Não surpreende, portanto, que Benedita da Silva tenha nascido na favela da Praia do Pinto. Situação de adversidade reconstituída pela jornalista Adriana Barsotti, em matéria de cunho biográfico publicada pela Isto É Gente.
Benedita é filha da lavadeira Maria da Conceição Sousa da Silva. Foi concebida numa aventura amorosa extraconjugal da mãe. Traição que, no entanto, não impediu a adoção dela como filha pelo marido traído de sua mãe, o pedreiro e lavador de carro José Tobias da Silva. Benedita teve 14 irmãos. Só conheceu oito. Ainda na infância, viu uma das suas irmãs, se prostituir. Tinha 7 anos e teve de trabalhar, fazendo pequenos biscates. Sua primeira boneca ganhou num sorteio de objetos doados pela família Kubitschek, para a qual a mãe lavava roupa. Aos 16 anos, Benedita se casou com um pintor de parede – Nilton. E, com ele, teve três filhos. Somente a do meio, Nilcéa, sobreviveu. O primogênito morreu de infecção no cordão umbilical. Tinha 8 dias de idade. O caçula viveu menos. Dois dias. Por falta de recursos, foi enterrado como indigente.
Este passado sofrido só começou a ficar distante de Benedita quando ela tinha 40 anos, e, foi eleita vereadora, pelo eleitorado carioca formado por integrantes de movimentos de favela, de negros e de mulheres pobres.
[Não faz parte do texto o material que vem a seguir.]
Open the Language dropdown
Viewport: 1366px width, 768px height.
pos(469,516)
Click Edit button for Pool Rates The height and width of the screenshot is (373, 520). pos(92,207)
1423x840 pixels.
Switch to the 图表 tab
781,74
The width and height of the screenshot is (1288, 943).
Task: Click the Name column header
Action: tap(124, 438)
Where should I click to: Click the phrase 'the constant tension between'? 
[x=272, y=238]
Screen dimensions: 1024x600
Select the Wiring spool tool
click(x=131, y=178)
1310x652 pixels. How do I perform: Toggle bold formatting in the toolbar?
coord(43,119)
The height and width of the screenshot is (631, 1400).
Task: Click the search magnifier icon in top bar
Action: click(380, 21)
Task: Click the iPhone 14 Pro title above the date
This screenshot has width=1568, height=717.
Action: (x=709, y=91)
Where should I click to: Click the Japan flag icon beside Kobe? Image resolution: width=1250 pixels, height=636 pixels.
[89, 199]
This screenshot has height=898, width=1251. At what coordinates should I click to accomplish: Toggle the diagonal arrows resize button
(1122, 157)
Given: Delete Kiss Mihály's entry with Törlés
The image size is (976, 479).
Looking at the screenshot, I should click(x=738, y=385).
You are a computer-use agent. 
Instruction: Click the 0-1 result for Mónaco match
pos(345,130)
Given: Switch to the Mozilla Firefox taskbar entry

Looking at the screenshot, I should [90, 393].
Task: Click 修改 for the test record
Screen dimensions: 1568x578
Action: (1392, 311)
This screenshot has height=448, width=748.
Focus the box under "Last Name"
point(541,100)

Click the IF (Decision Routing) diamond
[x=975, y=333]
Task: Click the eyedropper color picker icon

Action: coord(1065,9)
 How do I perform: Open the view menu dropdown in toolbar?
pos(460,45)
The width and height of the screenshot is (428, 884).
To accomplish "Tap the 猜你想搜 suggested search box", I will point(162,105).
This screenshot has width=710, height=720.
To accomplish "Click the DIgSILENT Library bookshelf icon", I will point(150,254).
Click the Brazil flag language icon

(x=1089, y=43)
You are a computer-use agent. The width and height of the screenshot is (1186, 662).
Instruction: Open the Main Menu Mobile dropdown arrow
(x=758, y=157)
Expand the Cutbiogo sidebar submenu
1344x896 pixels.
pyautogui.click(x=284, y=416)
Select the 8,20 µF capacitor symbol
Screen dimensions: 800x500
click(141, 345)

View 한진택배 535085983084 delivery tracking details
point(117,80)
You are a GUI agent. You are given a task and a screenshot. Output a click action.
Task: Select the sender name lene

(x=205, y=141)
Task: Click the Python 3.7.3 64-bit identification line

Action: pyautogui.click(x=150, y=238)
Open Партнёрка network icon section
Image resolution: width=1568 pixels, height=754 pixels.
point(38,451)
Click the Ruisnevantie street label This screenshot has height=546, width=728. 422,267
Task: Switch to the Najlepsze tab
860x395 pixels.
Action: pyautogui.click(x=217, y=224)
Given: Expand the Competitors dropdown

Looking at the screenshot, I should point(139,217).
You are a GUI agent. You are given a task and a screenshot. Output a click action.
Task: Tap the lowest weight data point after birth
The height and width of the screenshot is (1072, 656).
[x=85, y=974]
Foi também quando ela concluiu seu curso de Serviço Social, depois de trabalhar como faxineira.
Nos doze anos seguintes, Benedita se manteve nos mais altos cargos ocupados, até então, por uma afro-brasileira, na História do Brasil. Deputada federal constituinte, reeleita. Em seguida, senadora. E, em 1998, vice-governadora do Rio de Janeiro.
Por longos anos, ela havia suportado um sentimento de abandono que, talvez, tenha sido aliviado, de algum modo, por Gilberto Gil. Pois, é certo que este sentimento emergiu nela, novamente, há quatro anos, quando recebeu notícia da morte dele. Gil, ela sabia, atravessava fase de grande fragilidade física. Em pânico, Benedita desabafou numa mensagem postada na internet: “”Brasil perde uma de suas maiores expressões no mundo cultural, intelectual e político. Gilberto Gil incomparável, nosso Adeus”. Vinte minutos, depois, no entanto, ficou claro para Benedita que se tratava de um boato. Tomada de alegria, ela até esqueceu da perversidade de quem tinha inventado a maldade. Escreveu, em outra mensagem: “Acabo de saber que, felizmente, Gil continua vivíssimo. Louvo a Deus e nem vou brigar com o irresponsável que inventou a morte de Gil”.
Esta mesma alegria por Gil estar vivo é desfrutada por quem tenha amor à nosso povo, inclusive e sobretudo, à parcela dele, na qual começou a história de Benedita. E é tão forte que, há poucos dias reuniu 53 artistas populares, para celebrarem, juntos, num vídeo os 78 anos de Gil. Gentileza, logo depois, retribuída por Gil, com sua voz prejudicada pela idade e pelas doenças, através de uma live elogiadíssima cuja renda ele destinou aos colegas de palco desempregados pela pandemia do coronavirus.